# 3M Polish - Ultrafine (60168): Review



## Dave KG (Feb 23, 2006)

The much talked about "big three" of the 3M polishes in detailing most recently provide excellent solution to paintwork correction and finishing: Fast Cut Plus, Extra Fine Compound and Ultrafina.

The 3M Ultra Fine Polish is a less well known light cutting and finishing polish, which to me is aiming itself around the PO106FF Final Finish and Meguiars #80 region of the market, an area not covered by the above 3M products. In terms of cut, I would rate it as falling between the Ultrafina and the Extra Fine Compound... but just how good is it, and what is is capable of?

Well, for today's trial of it, it was going to face medium swirling on Mercedes paint, which has shown itself to be quite hard! The swirls to be tackled:



















I set up the Makita with a black waffle polishing pad (3M)...










applied a couple of beads of polish to the primed pad...



















And proceeded to work the polish. I found the liked to work at slower speeds, or higher speeds but there seemed little benefit in going much above 1500rpm other than reducing the work time by a small amount... So my preferred method for use was the Zenith Point technique, roughly as follows:


Spread at 600rpm, 1 pass
Begin working at 1200rpm, 2 - 4 passes
Work at 1500rpm, 10 passes until residue clear
Refine at 1200rpm, 2 - 3 passes

The product worked very similarly to Menzerna Final Finish, felt much better lubed and worked a lot nicer than the Extra Fine Compound (3M's current weak link) in my eyes, and was more like Ultrafina from 3M. The residue went oily fairly quickly after the speed was upped to 1500rpm, and it did seem to break down faster than 106FF Final Finish, but worked with the same well lubed ease allowing the rotary to glide nicely. Work time a little shorter than 106FF, and notably shorter than #80.

The results:



















Correction wise, we see a good 70% correction on this paint, indicating a cut roughly equivalent to 106FF and #80 on this car. Finish wise it was very impressive, the nice oily nature of the polish allowed the polish to be worked well and allowed the finish to be burnished to a good hologram free gloss.
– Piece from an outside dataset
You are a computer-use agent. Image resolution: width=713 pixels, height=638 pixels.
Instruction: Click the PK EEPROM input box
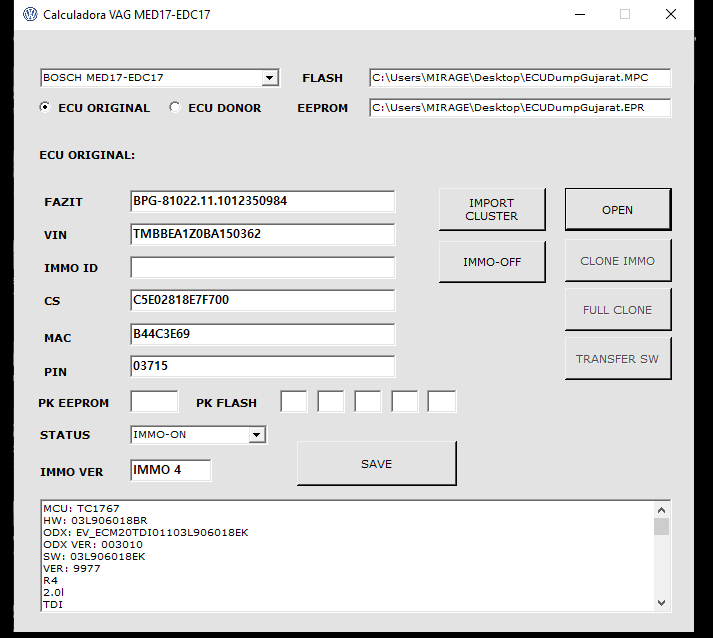[x=154, y=402]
Before passing judgement though, a wipedown with IPA was performed and we can see the correction is genuine, so no fillers apparent in this product:




























Now, to try it as a dedicated finishing polish rather than a correction polish, so the marks were corrected using Fast Cut Plus and a light hologramming was left:




























Now, the 3M Polish Ultra Fine was applied as above but with an extra 2 passes at 900rpm to further burnish the finish to leave:



















So, the polish is also good at refining a finish and leaving a clear hologram free LSP ready finish! And on this hard paint, this finish competes with #80 and 106FF very well... following it with 85RD Final Finish, the king of finishing polishes, shows little tenable change to the gloss:



















With this is mind, this product seems to be to 3M what 106FF is to Menzerna - an excellent all round light cutting polish that can be used for either correction of light to medium swirls, or for finishing to LSP ready with a crystal clear finish and high gloss. Only 85RD or Ultrafina SE could really add a little to the clarity of the finish which is to be expected as they are dedicated finishing polishes, and they lack the ability to correct which is possessed by this Ultrafine Polish. So, while it may not be the ultimate in finishing, it is definitely the better all rounder and shows itself to be a very worthy addition to any range of polishes for those machine polishing.

Indeed, in much the same way as I would recommend 106FF or 85RD from Menzerna if you could only have one of them, I would recommend this polish over the Ultrafina owing to being a better all-rounder. So if you are trying to minimise the amount of different polishes you purchase, this is an excellent choice also by being a light cutting and also finishing polish.

All in all, a very good polish which competes well with the Menzerna 106FF Final Finish


----------



## Silva1 (Sep 16, 2007)

another great post

looks like you have been very busy this week dave :thumb:


----------



## Saqib200 (May 13, 2008)

I really like the 3M compound range (I have the big three at the moment). Need to add this to my range now.

I quite liked Extra Fine Compound when I last used it, just wish it was a little better lubed.

Great post, keep up the good work.


----------



## stushine (Jan 23, 2007)

just in the process of buying 3M polish range and pads so its good to see that! cheers


----------



## Mr Singh (Apr 4, 2006)

Glad you liked the polish Dave, nice review


----------



## Calvin n Hobbes (Nov 11, 2007)

Where can I find both of those? I'm in the US.

Great pix and nice writeup


----------



## Dave KG (Feb 23, 2006)

PM Mr Singh above for info mate. :thumb:


----------